2.      Supaya Mahasiswa mengetahui macam-macam sumber hukum.
3.      Supaya Mahasiswa mengetahui teori keadilan.



BAB II
PEMBAHASAN

A.  Pengertian Sumber Hukum

Adapun yang dimaksud dengan sumber hukum ialah: segala sesuatu atau apa saja yang menimbulkan aturan-aturan yang mempunyai kekuatan yang bersifat memaksa, yakni aturan-aturan yang kalau dilanggar mengakibatkan sanksi yang tegas dan nyata.[1]

B.  Macam – Macam Hukum

1.    Sumber hukum dapat kita tinjau dari segi material dan segi formal:[2]

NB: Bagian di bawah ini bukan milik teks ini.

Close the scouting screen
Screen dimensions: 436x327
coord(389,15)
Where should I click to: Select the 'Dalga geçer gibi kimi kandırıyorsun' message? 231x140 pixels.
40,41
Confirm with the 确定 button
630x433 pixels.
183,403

a.    Sumber hukum material dapat ditinjau lagi dari berbagai sudut, misalnya dari sudut ekonomi, sejarah, sosiologi, folsafat dan sebagainya. Contoh : seorang ahli ekonomi akan mengatakan bahwa kebutuhan-kebutuhan ekonomi dalam masyarakat itulah yang menyebabkan timbunya hukum.
b.    Sumber hukum formal Antara lain :
1)   Peraturan perundang-undangan (statute)
Undang-undang ialah suatu peraturan Negara yang mempunyai kekuatan hukum yang mengikat diadakan dan dipelihara oleh pengusana Negara. Menurut Buys, undang-undang mempunyaiu dua arti :
a)    Undang-undang dalam arti formal ialah setiap keputusan pemerintah yang merupakan undang-undang karena cara pembuatannya.
b)   Undang-undang dalam arti material ialah setiap keputusan pemerintah yang menurut isinya mengikat langsung setiap penduduk.
2)   Kebiasaan (costum)
Kebiasaan ialah perbuatan manusia yang tetap dilakukan berulang-ulang dalam hal yang sama. Apabilasuatu kebiasaan tertentu diterima oleh masyarakat dan kebiasaan itu selalu berulang-ulang dilakukan sedemikian rupa, sehingga tindakan yang berlawanan dengan kebiasaan itu dirasakan sebagai pelanggaran perasaan hukum, maka dengan demikian timbullah sebuah kebiasaan hukum, yang oleh pergaulan hidup dipandang sebagai hukum.
3)   Keputusan-keputusan hakim (yurisprudensi)
Yurisprudensi yaitu ketentuan-ketentuan umum tentang perundang-undangan untuk Indonesia yang dikeluarkan pada tanggal 30 April 1847 yang dimuat dalam Staasblad 1847 No. 23, dan hingga saat ini masih berlaku berdasarkan pasal II Aturan Peralihan Undang-Undang Dasar 1945 yang dinyatakan:”segala badan Negara dan peraturan yang ada masih langsung berlaku selama belum diadsakan yang baru menurut Undang-Undang Dasar ini”.
4)   Traktat (treaty)
Apabila dus orang mengadakan kata sepakat (konsensus) tentang suatu hal, maka mereka itu lalu mengadakan perjanjian. Akibat perjanjian ini ialah bahwa pihak-pihak yang bersangkukan terikat pada isu perjanjian yang mereka adakan itu (pact sont servanda).[3]
Pacta sunt servanda yang berarti bahwa perjanjian mengikat pihak-pihak yang mengadakan atau setiap perjanjian harus ditaati dan tepati.
5)   Doktrin (pendapat sanjana hukum)
Pendapat para sarjana hukum yang terlama juga mempunyai kekuasaan dan pengarus dalam pengambilam keputusan oleh hakim.
Dalam yurisprudensi terlihat bahwa hakim sering berpegang kepada pendapat seorang atau beberapa orang sarjana hukum yang terkenal dalam ilmu pengetahuan hukum. Dalam penetapan apa yang akan menjadi dasar keputusannya, hakim sering menyebut (mengutip) pendapat seorang sarjana hukum mengenai soal yang harus diselesaikannya, apalagi sarjana hukum itu menentukan bagaimana seharusnya. Pendapat itu menjadi dasar keputusan hakim tersebut. Terutama dalam hubungan Internasional, pendapat para sarjana hukum mempunyai pengaruh yang besar. Dalam hukum Internasional pendapat sarjana hukum merupakan sumber hukum yang sang penting.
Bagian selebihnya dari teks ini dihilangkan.